President Joe Biden issued a memo in November 2022 that directed more than two dozen federal agencies to apply “Indigenous Knowledge” to “decision making, research, and policies.” The memo called on agencies to speak with “spiritual leaders” and reject “methodological dogma.”
NOAA’s language in its announcement echoes Biden’s guidance. The agency contrasts “Indigenous Knowledge” with “western science,” although it declined to define either term….NOAA…is hardly the first agency to embrace “Indigenous Knowledge.” The FDA and CDC in February finalized revisions to their scientific integrity guidelines to include “Indigenous Knowledge.”
Similarly, under Biden, the National Science Foundation financed a $30 million effort to combine primitive superstition with science, a “federally funded effort to braid” indigenous knowledge into science.
The push to use “indigenous knowledge” is based partly on false assumptions, such as the stereotype that Indian tribes are “stewards of the environment” who share unique insight on how to preserve it.

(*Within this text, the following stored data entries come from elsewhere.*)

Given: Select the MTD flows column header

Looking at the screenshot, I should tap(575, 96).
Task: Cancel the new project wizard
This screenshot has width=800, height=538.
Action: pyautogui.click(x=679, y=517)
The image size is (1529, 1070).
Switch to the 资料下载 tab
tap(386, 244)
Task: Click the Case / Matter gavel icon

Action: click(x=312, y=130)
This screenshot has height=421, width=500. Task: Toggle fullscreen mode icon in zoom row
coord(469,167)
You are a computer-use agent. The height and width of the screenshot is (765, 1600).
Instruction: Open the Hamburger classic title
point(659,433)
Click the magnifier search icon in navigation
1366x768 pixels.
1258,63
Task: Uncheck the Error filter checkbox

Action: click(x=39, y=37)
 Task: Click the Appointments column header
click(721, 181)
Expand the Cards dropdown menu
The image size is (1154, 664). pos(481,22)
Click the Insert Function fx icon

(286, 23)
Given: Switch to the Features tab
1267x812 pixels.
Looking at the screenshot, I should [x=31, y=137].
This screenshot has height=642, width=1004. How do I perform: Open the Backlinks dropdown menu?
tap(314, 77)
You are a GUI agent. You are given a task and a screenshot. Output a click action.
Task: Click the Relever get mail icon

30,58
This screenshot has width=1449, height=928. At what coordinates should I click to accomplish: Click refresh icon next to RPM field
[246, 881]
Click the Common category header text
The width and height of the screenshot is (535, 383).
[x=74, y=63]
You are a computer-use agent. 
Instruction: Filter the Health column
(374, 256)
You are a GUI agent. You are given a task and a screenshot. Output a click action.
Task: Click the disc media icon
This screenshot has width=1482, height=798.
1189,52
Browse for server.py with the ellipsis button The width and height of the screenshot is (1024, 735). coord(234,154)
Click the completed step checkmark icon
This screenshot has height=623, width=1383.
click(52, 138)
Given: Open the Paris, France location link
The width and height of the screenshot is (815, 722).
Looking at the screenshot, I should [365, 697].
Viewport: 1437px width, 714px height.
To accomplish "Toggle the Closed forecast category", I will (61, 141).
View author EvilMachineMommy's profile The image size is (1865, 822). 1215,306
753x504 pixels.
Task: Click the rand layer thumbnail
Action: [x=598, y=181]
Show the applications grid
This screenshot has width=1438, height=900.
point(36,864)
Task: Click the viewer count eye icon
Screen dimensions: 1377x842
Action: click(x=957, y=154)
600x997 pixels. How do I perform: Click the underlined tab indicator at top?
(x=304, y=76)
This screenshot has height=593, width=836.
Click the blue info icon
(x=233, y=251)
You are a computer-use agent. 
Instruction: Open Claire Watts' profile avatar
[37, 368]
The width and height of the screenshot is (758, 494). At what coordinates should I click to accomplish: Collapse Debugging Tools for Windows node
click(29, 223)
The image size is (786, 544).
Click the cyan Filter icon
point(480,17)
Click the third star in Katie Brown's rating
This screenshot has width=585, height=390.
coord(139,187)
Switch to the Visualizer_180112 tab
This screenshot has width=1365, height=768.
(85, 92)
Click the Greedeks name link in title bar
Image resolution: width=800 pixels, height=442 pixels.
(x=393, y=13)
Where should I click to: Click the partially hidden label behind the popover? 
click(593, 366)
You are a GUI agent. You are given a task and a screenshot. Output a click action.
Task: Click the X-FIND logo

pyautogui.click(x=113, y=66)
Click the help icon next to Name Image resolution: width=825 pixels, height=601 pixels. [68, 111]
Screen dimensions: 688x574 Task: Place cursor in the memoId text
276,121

As a pro-science web site explains, that “isn’t really the case, as Native Americans engaged in several practices, among them overhunting of bison and overburning of the prairie and woodlands (the latter also was done to facilitate hunting).”
Federal health agencies have wasted millions of dollars on “indigenous knowledge.”
In December 2022, the Biden administration released guidance designed to promote the use of indigenous knowledge and beliefs in federal agencies’ decisions, but also to give tribes more control over the public release of their indigenous knowledge. After the administration illegally withheld records about its policies on “indigenous knowledge,” it was sued in court. The lawsuit triggered the release of records that reveal a desire by some insiders to restrict the free flow of information.